§ ABOUT THIS TASK: All of the data is to be printed again exactly as it appears.

§ SOURCE MATERIAL:
----

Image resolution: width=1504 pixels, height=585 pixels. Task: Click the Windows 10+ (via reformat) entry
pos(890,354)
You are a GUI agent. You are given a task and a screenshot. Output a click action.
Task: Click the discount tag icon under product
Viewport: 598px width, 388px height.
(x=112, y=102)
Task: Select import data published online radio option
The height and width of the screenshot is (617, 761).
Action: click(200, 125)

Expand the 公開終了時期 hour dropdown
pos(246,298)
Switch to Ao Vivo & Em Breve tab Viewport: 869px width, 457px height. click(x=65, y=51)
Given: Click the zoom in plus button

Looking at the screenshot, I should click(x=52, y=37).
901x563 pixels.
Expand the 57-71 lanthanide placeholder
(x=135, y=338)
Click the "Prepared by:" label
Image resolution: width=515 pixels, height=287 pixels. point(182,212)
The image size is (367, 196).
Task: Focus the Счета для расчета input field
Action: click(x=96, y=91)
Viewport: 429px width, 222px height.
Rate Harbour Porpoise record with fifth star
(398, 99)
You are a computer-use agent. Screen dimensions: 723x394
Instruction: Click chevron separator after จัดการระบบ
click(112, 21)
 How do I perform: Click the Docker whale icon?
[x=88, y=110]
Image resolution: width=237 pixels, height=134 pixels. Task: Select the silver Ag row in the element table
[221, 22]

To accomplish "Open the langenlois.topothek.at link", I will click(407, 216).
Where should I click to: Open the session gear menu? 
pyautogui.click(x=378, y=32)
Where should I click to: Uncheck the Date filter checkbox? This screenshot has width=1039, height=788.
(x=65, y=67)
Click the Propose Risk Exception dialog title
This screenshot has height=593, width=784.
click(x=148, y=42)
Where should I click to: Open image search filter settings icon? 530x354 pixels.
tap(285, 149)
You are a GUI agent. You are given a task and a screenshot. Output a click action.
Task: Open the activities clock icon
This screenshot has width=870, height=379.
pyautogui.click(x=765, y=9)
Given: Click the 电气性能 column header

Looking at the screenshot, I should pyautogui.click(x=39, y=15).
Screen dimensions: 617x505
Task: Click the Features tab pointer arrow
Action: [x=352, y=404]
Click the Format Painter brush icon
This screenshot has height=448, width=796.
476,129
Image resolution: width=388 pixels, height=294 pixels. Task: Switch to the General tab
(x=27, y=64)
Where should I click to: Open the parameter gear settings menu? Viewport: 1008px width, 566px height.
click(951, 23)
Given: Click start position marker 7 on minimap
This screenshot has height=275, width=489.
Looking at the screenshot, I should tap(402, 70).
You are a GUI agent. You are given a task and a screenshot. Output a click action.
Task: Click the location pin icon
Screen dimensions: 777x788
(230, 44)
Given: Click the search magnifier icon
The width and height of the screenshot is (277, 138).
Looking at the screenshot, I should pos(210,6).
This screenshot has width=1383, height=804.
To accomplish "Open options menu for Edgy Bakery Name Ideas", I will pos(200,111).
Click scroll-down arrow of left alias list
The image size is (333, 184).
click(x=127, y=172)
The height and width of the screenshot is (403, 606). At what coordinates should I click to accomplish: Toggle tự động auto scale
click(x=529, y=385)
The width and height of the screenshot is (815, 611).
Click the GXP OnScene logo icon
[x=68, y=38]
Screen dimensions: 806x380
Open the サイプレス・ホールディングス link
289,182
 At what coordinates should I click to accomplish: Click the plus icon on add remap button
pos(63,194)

----

§ RESULT FOR THIS TASK:
Image resolution: width=1504 pixels, height=585 pixels. Task: Click the Windows 10+ (via reformat) entry
pos(890,354)
You are a GUI agent. You are given a task and a screenshot. Output a click action.
Task: Click the discount tag icon under product
Viewport: 598px width, 388px height.
(x=112, y=102)
Task: Select import data published online radio option
The height and width of the screenshot is (617, 761).
Action: click(200, 125)

Expand the 公開終了時期 hour dropdown
pos(246,298)
Switch to Ao Vivo & Em Breve tab Viewport: 869px width, 457px height. click(x=65, y=51)
Given: Click the zoom in plus button

Looking at the screenshot, I should click(x=52, y=37).
901x563 pixels.
Expand the 57-71 lanthanide placeholder
(x=135, y=338)
Click the "Prepared by:" label
Image resolution: width=515 pixels, height=287 pixels. point(182,212)
The image size is (367, 196).
Task: Focus the Счета для расчета input field
Action: click(x=96, y=91)
Viewport: 429px width, 222px height.
Rate Harbour Porpoise record with fifth star
(398, 99)
You are a computer-use agent. Screen dimensions: 723x394
Instruction: Click chevron separator after จัดการระบบ
click(112, 21)
 How do I perform: Click the Docker whale icon?
[x=88, y=110]
Image resolution: width=237 pixels, height=134 pixels. Task: Select the silver Ag row in the element table
[221, 22]

To accomplish "Open the langenlois.topothek.at link", I will click(407, 216).
Where should I click to: Open the session gear menu? 
pyautogui.click(x=378, y=32)
Where should I click to: Uncheck the Date filter checkbox? This screenshot has width=1039, height=788.
(x=65, y=67)
Click the Propose Risk Exception dialog title
This screenshot has height=593, width=784.
click(x=148, y=42)
Where should I click to: Open image search filter settings icon? 530x354 pixels.
tap(285, 149)
You are a GUI agent. You are given a task and a screenshot. Output a click action.
Task: Open the activities clock icon
This screenshot has width=870, height=379.
pyautogui.click(x=765, y=9)
Given: Click the 电气性能 column header

Looking at the screenshot, I should pyautogui.click(x=39, y=15).
Screen dimensions: 617x505
Task: Click the Features tab pointer arrow
Action: [x=352, y=404]
Click the Format Painter brush icon
This screenshot has height=448, width=796.
476,129
Image resolution: width=388 pixels, height=294 pixels. Task: Switch to the General tab
(x=27, y=64)
Where should I click to: Open the parameter gear settings menu? Viewport: 1008px width, 566px height.
click(951, 23)
Given: Click start position marker 7 on minimap
This screenshot has height=275, width=489.
Looking at the screenshot, I should tap(402, 70).
You are a GUI agent. You are given a task and a screenshot. Output a click action.
Task: Click the location pin icon
Screen dimensions: 777x788
(230, 44)
Given: Click the search magnifier icon
The width and height of the screenshot is (277, 138).
Looking at the screenshot, I should pos(210,6).
This screenshot has width=1383, height=804.
To accomplish "Open options menu for Edgy Bakery Name Ideas", I will pos(200,111).
Click scroll-down arrow of left alias list
The image size is (333, 184).
click(x=127, y=172)
The height and width of the screenshot is (403, 606). At what coordinates should I click to accomplish: Toggle tự động auto scale
click(x=529, y=385)
The width and height of the screenshot is (815, 611).
Click the GXP OnScene logo icon
[x=68, y=38]
Screen dimensions: 806x380
Open the サイプレス・ホールディングス link
289,182
 At what coordinates should I click to accomplish: Click the plus icon on add remap button
pos(63,194)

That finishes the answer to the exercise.